La ROE nunca puedes ser Cero, al ser una relación entre dos Tensiones la mejor relación será 1 o más correctamente 1:1 (Uno a Uno) que sería un caso ideal.

Sal U2


----------



## tiger20077 (Mar 12, 2013)

miguelus dijo:


> Buenos días.
> 
> tiger20077 dijo..
> 
> ...



hola, el atenuador es de -4.7db, ya que el transmisor en 12v. da 3w, con el atenuador le bajo 2w, eso daria 1w., lo que admite perfectamente la potencia(aclarado primer mensaje, no exito 4w para que de 15w, en 4w se quemaria la potencia ya que la entrada maxima y minima que admite son 500mw a 1w)

*la potencia si digo que funciona porque funciona, la comprè en rfsaldos, que se dedican a esto hace muchisimos años, no ando comprando cosas sin saber si son de buena calidad o si no estan probado lo que compre, ya que si tiro mi dinero lo uso para otra cosa, si gasto plata en el armado de una emisora estare invirtiendo, no tirando dinero. aclarado seguna respuesta.

*y ahora pregunto, cuanto bajaria si hago el proceso de poner una resistencia igual, para bajar el primer transistor y asi los demas, en 3w. cuanto seria la bajada?, pregunta a la tercera respuesta. muchas gracias y espero aver aclarado todo y ya arme el famoso filtro pasabajos, vecinos contentoas ahora, va nunca se quejaron con mis pruebas de señal,jaja.


----------



## miguelus (Mar 12, 2013)

Buenas noches tiger20077

Sobre la pregunta de ¿Cuánto bajará la potencia?...

Tendrás que probar ya que depende de varios factores. el método de prueba error es muy adecuado, intenta poner una a justable de pe. 500Ω cuando hayas decidido un valor, pones una fija.

Sal U2


----------



## tiger20077 (Mar 13, 2013)

bueno señores lamento decir, que la potencia no da ni medio wat, comprè un watimetro pro, que me saliò mas caro que la potencia, lo primero que medi fue el transmisor adsfmtx, y da los 3 watts clavados ni una raya mas ni menos, pero la potencia cero, o medio cada tanto, moviendo de una lado a otro el trimpot(si señores, porbe tanto el transimsor como la potencia con una carga fantasma de 50w, tambien comprada), o sea, que cornos le paso, si no lo probe con mas de 1 w. en mas baje a 11v el transmisor para que con el atenuador, entren 800mw(eso si a ojo), entonces??, demando al responsable que me vendiò el ampli, ya que la casa rfsaldos, es muy seria hace mas de 20 años fabrican equipos , modulos y placas,(me llamo la atencion los variables de mica, ya que los tornillos de ajuste entaban mechados eso si bien usados estaban), o compro un transistor mitsubishi y me tiro el lanze, que funcione, y no sea una mala soldadura, algun variable, o el 7805, que hago?? tengo una bronca barbara.

Planteamiento del problema: Prosigue el hilo del foro sobre el amplificador de potencia del transmisor a partir del punto en que se interrumpe. El material no guarda relación con el hilo del foro.

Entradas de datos
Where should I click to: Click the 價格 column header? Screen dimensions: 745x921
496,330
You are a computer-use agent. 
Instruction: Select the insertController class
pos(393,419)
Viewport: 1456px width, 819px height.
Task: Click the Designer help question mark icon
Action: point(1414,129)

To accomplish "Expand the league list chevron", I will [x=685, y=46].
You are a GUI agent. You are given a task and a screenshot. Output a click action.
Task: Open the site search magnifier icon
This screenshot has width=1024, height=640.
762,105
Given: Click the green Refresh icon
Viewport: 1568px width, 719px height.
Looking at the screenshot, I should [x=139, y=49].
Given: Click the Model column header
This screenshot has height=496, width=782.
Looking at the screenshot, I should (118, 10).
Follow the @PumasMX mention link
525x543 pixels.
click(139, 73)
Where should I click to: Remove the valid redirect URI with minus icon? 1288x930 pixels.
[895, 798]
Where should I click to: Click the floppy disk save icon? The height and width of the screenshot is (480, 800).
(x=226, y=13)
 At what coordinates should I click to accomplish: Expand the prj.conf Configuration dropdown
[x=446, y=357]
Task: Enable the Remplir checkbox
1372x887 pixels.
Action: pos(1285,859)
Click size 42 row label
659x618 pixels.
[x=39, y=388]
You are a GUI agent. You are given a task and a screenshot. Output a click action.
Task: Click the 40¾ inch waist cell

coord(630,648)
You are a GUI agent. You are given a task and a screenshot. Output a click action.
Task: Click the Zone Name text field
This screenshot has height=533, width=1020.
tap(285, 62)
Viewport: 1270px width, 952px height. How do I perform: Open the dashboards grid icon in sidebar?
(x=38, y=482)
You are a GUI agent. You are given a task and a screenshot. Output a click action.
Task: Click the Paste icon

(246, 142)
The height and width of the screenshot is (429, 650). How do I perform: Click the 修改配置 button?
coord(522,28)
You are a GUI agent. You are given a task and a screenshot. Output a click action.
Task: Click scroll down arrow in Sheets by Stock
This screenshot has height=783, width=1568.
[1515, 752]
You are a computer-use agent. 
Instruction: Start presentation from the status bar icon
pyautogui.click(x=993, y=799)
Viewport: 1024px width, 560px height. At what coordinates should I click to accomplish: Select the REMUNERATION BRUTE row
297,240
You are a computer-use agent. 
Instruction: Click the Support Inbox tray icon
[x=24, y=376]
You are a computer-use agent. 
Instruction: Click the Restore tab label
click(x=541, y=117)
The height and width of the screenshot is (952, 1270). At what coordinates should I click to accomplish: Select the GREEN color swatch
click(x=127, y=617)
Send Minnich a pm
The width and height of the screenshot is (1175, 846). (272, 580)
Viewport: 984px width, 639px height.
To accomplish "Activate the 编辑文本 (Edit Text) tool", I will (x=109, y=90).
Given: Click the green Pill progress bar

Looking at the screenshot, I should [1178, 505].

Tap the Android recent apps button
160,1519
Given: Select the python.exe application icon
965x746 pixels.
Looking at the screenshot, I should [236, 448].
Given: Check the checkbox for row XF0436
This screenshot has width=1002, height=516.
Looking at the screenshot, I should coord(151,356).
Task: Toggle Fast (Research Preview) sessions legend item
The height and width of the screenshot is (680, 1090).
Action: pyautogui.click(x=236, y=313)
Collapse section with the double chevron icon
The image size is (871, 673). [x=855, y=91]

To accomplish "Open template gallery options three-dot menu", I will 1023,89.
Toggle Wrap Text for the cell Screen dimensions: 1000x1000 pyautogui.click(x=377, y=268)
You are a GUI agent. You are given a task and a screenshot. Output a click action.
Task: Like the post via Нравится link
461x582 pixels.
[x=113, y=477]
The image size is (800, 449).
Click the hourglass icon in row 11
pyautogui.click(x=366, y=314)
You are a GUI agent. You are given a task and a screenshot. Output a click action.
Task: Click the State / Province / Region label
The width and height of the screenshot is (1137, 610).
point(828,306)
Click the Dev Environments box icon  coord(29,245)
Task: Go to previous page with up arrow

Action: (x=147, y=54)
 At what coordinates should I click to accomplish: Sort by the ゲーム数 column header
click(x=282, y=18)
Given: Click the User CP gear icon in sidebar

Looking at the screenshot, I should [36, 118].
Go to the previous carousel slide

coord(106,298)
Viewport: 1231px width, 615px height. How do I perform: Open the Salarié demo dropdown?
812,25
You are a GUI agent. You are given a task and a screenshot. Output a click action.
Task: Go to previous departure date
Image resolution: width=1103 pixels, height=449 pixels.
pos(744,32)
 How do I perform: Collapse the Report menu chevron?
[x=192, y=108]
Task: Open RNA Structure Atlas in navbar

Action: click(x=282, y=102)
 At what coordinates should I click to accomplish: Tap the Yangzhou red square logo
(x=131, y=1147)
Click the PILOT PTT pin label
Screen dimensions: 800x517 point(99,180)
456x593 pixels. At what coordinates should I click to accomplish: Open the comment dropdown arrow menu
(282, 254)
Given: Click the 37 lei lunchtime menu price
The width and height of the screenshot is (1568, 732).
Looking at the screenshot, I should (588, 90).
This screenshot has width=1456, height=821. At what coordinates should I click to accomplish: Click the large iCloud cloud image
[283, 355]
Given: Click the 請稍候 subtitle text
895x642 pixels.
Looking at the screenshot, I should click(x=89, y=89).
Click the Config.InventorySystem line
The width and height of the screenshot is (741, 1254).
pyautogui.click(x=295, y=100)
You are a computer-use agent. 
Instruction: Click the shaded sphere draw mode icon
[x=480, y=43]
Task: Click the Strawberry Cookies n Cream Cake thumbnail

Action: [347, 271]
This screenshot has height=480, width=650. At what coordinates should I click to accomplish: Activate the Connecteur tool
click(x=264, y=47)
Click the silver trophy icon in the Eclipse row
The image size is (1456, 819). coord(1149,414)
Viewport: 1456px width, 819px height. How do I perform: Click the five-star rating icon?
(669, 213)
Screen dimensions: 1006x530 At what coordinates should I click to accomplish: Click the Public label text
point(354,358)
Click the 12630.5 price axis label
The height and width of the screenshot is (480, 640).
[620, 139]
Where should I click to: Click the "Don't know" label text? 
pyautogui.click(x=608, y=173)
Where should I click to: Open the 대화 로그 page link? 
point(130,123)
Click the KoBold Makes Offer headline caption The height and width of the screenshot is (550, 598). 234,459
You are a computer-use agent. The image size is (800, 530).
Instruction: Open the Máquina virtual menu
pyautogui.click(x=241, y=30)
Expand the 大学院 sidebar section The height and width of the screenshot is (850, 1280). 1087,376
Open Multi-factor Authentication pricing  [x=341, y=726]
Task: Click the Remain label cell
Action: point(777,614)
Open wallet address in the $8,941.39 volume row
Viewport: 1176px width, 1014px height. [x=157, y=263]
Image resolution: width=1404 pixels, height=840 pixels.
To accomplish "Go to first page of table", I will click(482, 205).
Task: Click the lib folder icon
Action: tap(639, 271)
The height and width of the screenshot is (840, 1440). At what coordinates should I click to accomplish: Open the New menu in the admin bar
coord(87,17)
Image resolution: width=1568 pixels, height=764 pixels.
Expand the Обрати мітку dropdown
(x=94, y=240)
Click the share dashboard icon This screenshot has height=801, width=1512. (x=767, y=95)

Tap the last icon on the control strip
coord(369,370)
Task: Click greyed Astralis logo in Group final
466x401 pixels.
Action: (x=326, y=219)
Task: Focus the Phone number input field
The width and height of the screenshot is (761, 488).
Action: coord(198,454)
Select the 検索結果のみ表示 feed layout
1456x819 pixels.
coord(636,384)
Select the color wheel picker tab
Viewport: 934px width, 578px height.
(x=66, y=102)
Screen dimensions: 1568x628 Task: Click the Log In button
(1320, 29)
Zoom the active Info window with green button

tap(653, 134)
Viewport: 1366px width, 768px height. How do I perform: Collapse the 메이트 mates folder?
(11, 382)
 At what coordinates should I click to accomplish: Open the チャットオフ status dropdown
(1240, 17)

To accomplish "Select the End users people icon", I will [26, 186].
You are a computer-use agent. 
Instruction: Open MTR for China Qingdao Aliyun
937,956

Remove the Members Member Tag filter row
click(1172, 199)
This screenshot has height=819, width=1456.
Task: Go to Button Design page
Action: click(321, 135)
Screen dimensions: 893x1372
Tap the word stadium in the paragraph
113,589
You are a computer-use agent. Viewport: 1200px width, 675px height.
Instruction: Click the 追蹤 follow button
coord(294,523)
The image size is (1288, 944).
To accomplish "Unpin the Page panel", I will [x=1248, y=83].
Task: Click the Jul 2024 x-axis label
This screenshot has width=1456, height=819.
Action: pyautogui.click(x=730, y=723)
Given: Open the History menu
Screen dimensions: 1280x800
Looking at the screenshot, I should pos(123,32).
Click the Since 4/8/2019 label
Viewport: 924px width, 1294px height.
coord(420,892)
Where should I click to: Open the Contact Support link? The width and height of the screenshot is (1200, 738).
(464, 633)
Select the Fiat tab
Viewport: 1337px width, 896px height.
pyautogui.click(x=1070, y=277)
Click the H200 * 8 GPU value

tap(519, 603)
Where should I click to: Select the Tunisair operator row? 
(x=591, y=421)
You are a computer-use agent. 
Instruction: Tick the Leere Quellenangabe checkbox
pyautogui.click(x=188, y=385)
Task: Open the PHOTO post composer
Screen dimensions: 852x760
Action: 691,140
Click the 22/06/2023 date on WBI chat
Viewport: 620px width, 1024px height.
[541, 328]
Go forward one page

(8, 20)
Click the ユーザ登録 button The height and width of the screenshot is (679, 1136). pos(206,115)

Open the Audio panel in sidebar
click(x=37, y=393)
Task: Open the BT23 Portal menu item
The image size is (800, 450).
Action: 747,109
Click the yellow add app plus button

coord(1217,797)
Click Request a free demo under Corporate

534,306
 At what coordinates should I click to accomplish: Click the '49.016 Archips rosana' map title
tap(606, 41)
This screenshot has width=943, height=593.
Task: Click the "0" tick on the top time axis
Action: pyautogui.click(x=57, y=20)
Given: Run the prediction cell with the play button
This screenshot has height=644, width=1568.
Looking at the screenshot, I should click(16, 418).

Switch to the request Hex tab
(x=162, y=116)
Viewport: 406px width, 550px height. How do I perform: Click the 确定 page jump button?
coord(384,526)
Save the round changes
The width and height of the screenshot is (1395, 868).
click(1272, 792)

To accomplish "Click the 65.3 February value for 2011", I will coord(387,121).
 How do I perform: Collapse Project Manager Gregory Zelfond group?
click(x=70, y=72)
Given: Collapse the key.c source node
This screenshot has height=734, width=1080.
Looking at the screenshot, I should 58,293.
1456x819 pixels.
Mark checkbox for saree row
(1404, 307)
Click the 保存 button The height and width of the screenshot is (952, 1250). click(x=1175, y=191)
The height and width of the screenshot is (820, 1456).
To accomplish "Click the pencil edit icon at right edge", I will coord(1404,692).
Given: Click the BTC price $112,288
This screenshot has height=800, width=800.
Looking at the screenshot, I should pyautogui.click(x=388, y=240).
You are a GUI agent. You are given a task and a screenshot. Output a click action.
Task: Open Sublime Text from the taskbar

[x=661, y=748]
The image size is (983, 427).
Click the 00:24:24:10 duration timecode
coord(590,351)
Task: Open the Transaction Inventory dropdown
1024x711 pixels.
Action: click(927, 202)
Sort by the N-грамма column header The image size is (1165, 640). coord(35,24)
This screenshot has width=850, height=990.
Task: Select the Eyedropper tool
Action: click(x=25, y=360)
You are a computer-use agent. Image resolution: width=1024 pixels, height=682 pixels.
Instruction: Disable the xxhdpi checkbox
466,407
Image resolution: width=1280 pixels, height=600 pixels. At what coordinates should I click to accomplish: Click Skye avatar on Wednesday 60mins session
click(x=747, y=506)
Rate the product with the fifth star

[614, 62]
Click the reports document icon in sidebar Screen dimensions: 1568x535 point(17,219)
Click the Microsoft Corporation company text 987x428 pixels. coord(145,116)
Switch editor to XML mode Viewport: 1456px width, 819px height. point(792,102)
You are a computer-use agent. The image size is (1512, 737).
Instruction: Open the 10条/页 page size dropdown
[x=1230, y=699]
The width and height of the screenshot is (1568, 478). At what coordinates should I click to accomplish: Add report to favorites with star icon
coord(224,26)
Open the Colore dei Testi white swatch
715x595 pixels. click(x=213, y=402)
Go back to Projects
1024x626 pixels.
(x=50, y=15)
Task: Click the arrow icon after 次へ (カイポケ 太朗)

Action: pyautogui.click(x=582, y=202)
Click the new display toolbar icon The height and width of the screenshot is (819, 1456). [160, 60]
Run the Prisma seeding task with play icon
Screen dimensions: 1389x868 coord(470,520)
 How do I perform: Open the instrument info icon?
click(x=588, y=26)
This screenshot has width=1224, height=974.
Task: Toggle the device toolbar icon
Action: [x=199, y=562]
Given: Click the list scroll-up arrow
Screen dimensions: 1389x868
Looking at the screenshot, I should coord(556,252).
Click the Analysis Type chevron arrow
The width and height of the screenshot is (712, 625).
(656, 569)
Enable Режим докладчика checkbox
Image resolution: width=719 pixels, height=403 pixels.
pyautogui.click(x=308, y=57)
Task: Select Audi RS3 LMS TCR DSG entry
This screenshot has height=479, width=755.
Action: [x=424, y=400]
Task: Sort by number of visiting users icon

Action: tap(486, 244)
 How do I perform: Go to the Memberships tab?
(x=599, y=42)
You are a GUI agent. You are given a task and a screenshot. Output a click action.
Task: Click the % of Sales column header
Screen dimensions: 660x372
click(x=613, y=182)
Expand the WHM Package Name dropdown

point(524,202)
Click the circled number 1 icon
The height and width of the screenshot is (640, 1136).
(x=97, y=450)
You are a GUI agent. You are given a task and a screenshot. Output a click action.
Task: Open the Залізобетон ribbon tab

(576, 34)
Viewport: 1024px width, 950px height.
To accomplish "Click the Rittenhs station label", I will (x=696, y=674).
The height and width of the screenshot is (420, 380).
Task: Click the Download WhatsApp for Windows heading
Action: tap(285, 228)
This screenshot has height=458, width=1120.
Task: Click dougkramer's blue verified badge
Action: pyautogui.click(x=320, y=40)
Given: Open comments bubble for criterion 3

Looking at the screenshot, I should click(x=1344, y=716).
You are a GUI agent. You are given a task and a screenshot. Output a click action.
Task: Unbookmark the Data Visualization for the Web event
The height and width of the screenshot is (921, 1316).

La respuesta:
Otra cosa, si veo que no me entregan otro amplificador igual, claro lo voy a pelear hasta el cansancio, en mi vida nunca queme nada, en mas, se de pruebas y tengo experiencia con los circuitos, hace mas de 15 años trabajo en informatica, y me falto un año para recibirme de tecnico electronico, por abandono ,jaja, y siempre hice todo a ojo, o sera que me fallo la vista esta vez,jaja, no creo. si me decido a cambiar el mosfet, hay algun otro que pueda entregar hasta 3w de entrada, compatible con los componentes del ampli?, aunque sea de mas watts, muchisimo mejor!!!, sin modificar nada, arriba estan los graficos del lineal(supuestamente quemado de entrada), no por mi eso seguro. por no traerlo a casa y que me lo pruebe o ir y viajar 3 horas a buscarlo, la primera vez que me pasa esto, confio mucho en los ingenieros, pero...


----------



## tiago (Mar 14, 2013)

Pues simplemente verifica componentes, tensiones, comprueba el final con un tester, y busca el fallo.

Saludos.


----------



## tiger20077 (Mar 14, 2013)

tiago dijo:


> Pues simplemente verifica componentes, tensiones, comprueba el final con un tester, y busca el fallo.
> 
> Saludos.



ok, como entran 12v. probe el tester en la ultima bobina antes de la antena, y de 12 , marca 17.4 v. eso puede ser que la etapa de potencia responde, o sera un corto mal.

*Como hago para medir con el tester el mosfet , cual es el metodo mas facil, sin tener que construir un medidor electronico, alguien sabe?


----------



## tiago (Mar 14, 2013)

tiger20077 dijo:


> ok, como entran 12v. probe el tester en la ultima bobina antes de la antena, y de 12 , marca 17.4 v. eso puede ser que la etapa de potencia responde, o sera un corto mal.


Perdona que esté un poco perdido ... ¿Has posteado el esquema?



tiger20077 dijo:


> *Como hago para medir con el tester el mosfet , cual es el metodo mas facil, sin tener que construir un medidor electronico, alguien sabe?



Quita el transistor y con un tester en modo de prueba de diodos pon el (+) en el Drain y el (-) en el Source, de éste modo no debría haber continuidad. 
                                                   *************************
Comprobación:

Para abrir el transistor, con el (+) en el Drain, pincha con el (-) momentaneamente en la Gate y vuelve a colocarlo en el Source ... No debería haber continuidad.

Para cerrar el transistor, con el (-) en el Source, pincha momentaneamente con el (+) en la Gate y vuelve a colocarlo en el Drain ... Debría haber continuidad y baja resistencia. 20 - 50 Ohm (El tester pita)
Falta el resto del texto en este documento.